#### Records supplied ####

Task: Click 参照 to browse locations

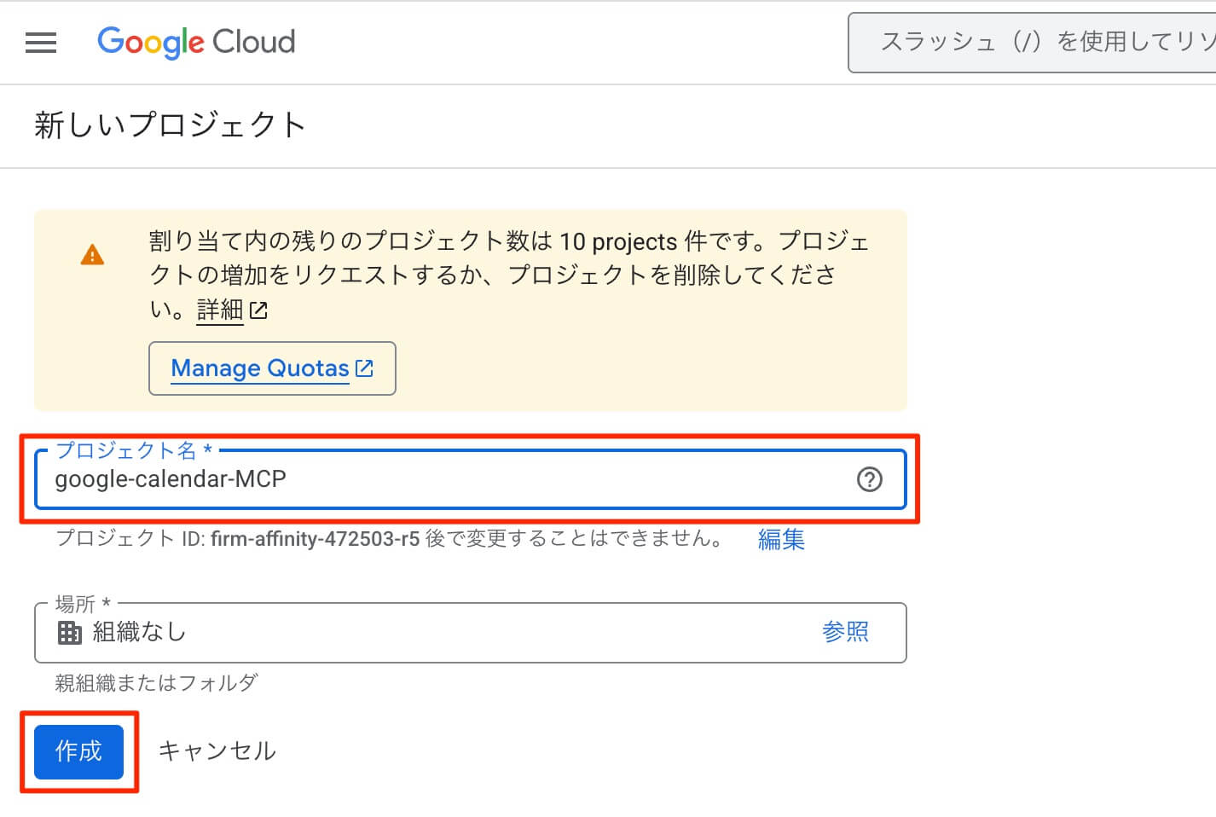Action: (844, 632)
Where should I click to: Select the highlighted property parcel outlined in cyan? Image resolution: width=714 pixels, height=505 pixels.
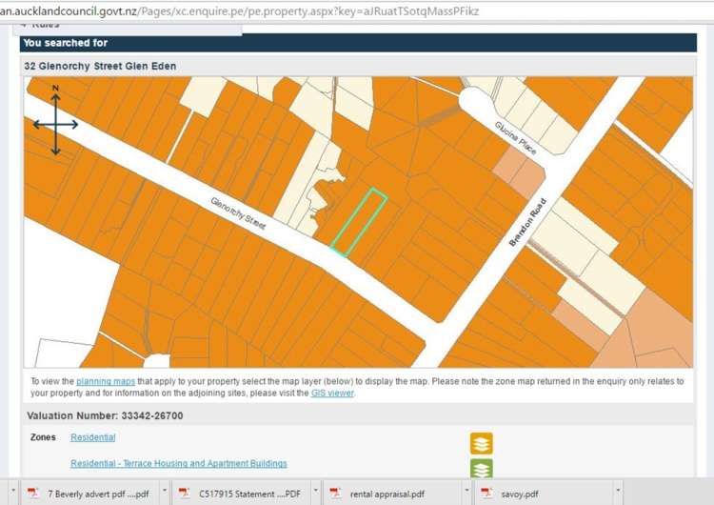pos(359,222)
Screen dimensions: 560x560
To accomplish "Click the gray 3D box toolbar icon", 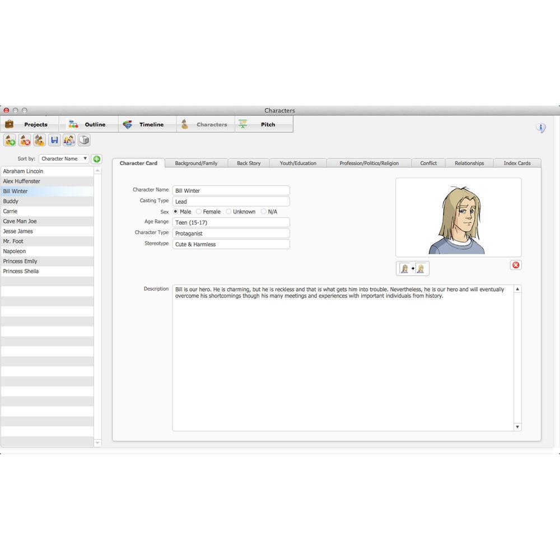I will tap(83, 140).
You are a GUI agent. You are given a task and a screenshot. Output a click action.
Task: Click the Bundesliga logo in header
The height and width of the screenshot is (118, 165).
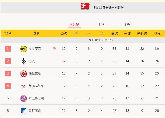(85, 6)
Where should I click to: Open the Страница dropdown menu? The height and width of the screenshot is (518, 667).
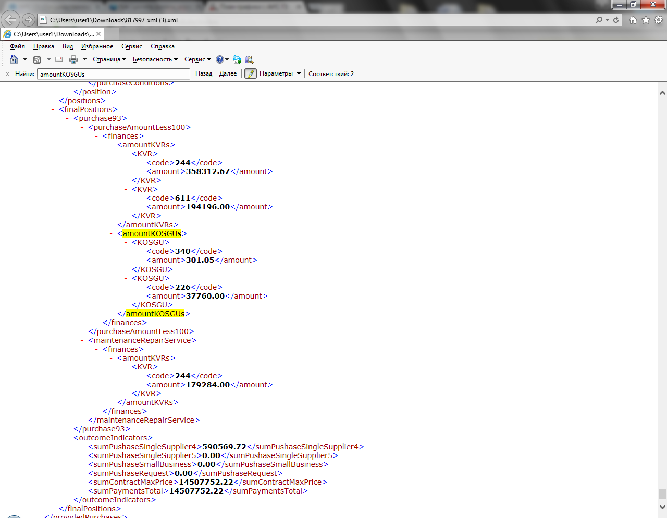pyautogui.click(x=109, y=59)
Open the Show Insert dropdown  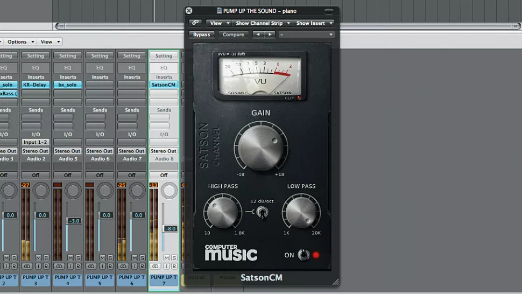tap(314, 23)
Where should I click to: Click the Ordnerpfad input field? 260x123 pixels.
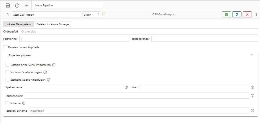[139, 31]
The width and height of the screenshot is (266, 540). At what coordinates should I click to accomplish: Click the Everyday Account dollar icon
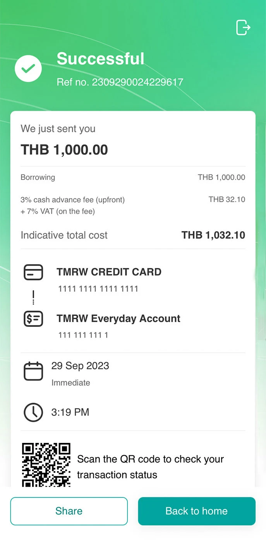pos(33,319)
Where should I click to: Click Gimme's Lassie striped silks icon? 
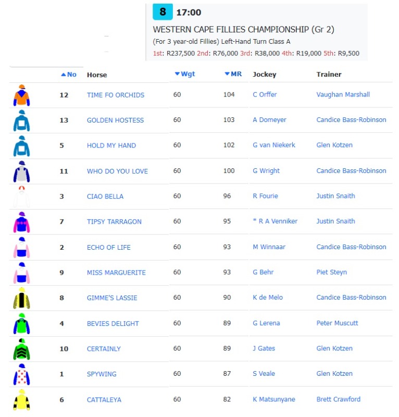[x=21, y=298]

####

* Problem requirements: Write out again the lines from the one with "Where should I click to: Click Gimme's" through the end of the records exactly, without any of the pictures.

* Exercise result:
Where should I click to: Click Gimme's Lassie striped silks icon? 
[x=21, y=298]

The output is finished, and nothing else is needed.